Durante l’intervallo scorrono sul maxischermo tanti motivi per resistere: contro Mark Zuckerberg, contro il neo-fascismo dilagante in mezzo mondo (Italia compresa), contro l’inquinamento globale, contro chi uccide per motivi religiosi ed etnici, come fa Israele coi Palestinesi. La resistenza, secondo Waters, è il modo per tenere sveglia la coscienza e, citando Orwell, bisogna resistere all’idea che alcuni animali siano più uguali degli altri, come ad esempio i maiali o i cani.
Non è casuale la citazione proprio di queste due specie nè tantomeno quella dello scrittore britannico, che ispirò a Waters la scrittura di Animals: il secondo tempo, infatti, si apre con le sirene spiegate che annunciano dei lavori di costruzione: ecco che sullo schermo e sopra di esso si staglia, imponente, la Battersea power station di Londra, compresa di ciminiere e immancabile maiale volante. La copertina dell’album è fedelmente riprodotta e la resistenza inizia proprio con i brani dedicati a due facce del sistema a cui ci si oppone: Dogs, ovvero quei cani arrampicatori sociali, disposti a tutto pur di arrivare al potere, e Pigs (three different ones), cioè quelle categorie di persone che si ingrassano alle spalle degli altri come uomini d’affari e personalità della politica. E chi racchiude in sè il peggio delle accezione negative di entrambi i campi è il bersaglio delle invettive e destinatario principale del brano: il presidente americano Donald Trump, definito senza mezzi termini un maiale, mentre un enorme suino gonfiabile vola sopra le teste degli spettatori con su scritto “restiamo umani”, fino a venir distrutto dal pubblico proprio come segno di ribellione verso i maiali che governano il mondo.
Ma cos’è che spinge questi maiali a cercare il potere senza guardare in faccia a nessuno? I soldi, ovviamente. E allora Money, come denuncia all’avidità, mentre sullo schermo scorrono le foto dei potenti e dei ricchi del mondo (tra cui Berlusconi).
Per resistere è importante avere empatia per il prossimo, immedesimarsi nell’altro, ed è con il significato di Us and them che arriva il messaggio cardine (che dà infatti anche il titolo all’intero tour): mentre c’è chi pensa solo alle guerre e ai confini da spostare, trattando gli uomini come pedine su di una mappa geografica, noi abbiamo il dovere di restare umani, di unirci gli uni agli altri per cercare di vivere in armonia e di resistere insieme contro le ingiustizie, come ad esempio la tortura, denunciata in Smell the roses, altro brano dell’ultimo album, in cui Roger simbolicamente si incatena i polsi ad una corda scesa dall’alto del palco.
La resistenza continua con le ultime due perle tratte da Dark Side, ovvero Brain damage, dove si denuncia il fatto che la scalata verso il potere rende pazzi e si rivendica il diritto ad essere altro da questo, a costo da non sembrare noi quelli normali piuttosto che quelli omolgati, ed Eclipse, summa conclusiva e perfetta chiusura del cerchio: il mondo, la natura, tutto ciò che ci circonda  e che si trova sotto il Sole è in armonia, ma il Sole è eclissato dalla Luna, ovvero è l’uomo che rovina la perfetta coesione dell’ambiente in cui vive.
E mentre Waters canta queste ultime parole nel parterre si forma un enorme prisma fatto di raggi laser che viene attraversato da un altro fascio laser che parte dal palco coi colori dell’arcobaleno, a ricreare quella che probabilmente è la copertina più iconica della storia della musica.
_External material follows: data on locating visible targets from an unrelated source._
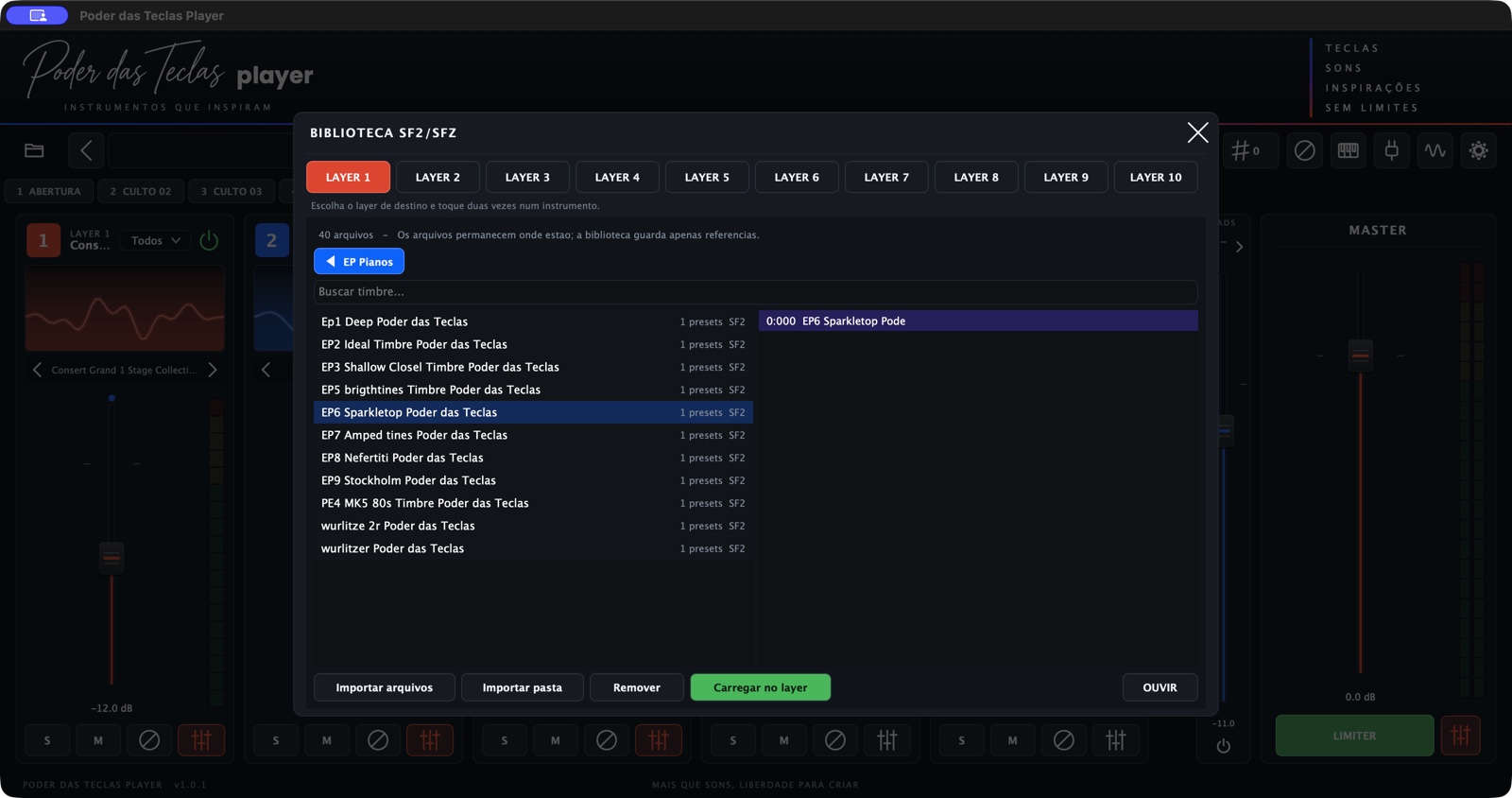Switch to the 2 CULTO 02 tab
This screenshot has height=798, width=1512.
[x=141, y=191]
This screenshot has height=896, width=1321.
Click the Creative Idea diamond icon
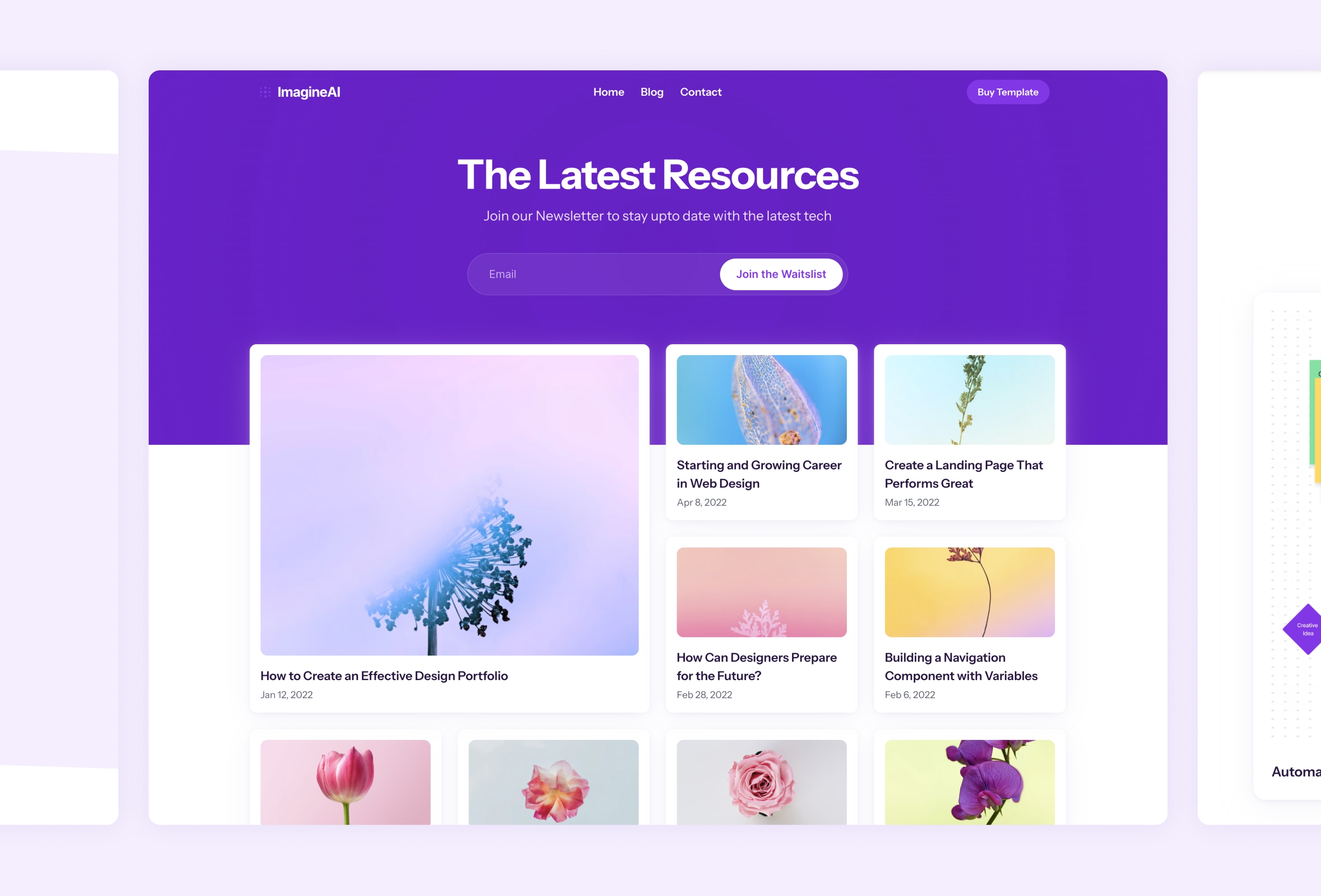point(1306,631)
Roger ringrazia in italiano, presenta la band (David Kilminster alle chitarre, Jonathan Wilson a chitarre e voce, Gus Seyffert a chitarre e basso, Bo Koster alle tastiere, il fido Jon Carin a pianoforte, tastiere, chitarre, Ian Ritchie al sax, Joey Waronker alla batteria, le Lucius, ovvero Jess Wolfe e Holly Laessig ai cori), invita il pubblico a rimanere umano e ad interessarsi di politica e delle cose di questo mondo, perchè abbiamo il dovere di lasciare ai nostri figli, nipoti e alle future generazioni il miglior pianeta che possiamo, e per farlo serve l’impegno di tutti.
E’ il momento dei bis. Tocca quindi a Mother, con l’ormai storica risposta “col cazzo” alla frase della canzone “Mother, should I trust the government?” e la grande chiusura con Comfortably numb: quelle mani che cercavano di toccarsi e che avevamo visto sgretolarsi come un sogno infranto durante Wish you were here tornano e stavolta il miracolo si compie: si avvicinano, si sfiorano, si toccano fino a stringersi in una presa salda, come a simboleggiare il fatto che bisogna cooperare, tenersi per mano, unirsi e stringersi l’uno all’altro per risollevare le sorti della Terra.
Tripudio di assolo finale, fuochi d’artificio, pubblico in delirio, inchino della band.
Sullo sfondo, nella classica struttura ciclica dei lavori di Waters, torna la ragazza seduta sulla spiaggia che ci aveva fatto compagnia prima dell’inizio del concerto, ma stavolta viene raggiunta da una bambina che l’abbraccia e si siede accanto a lei, a voler simboleggiare una speranza per il futuro del mondo.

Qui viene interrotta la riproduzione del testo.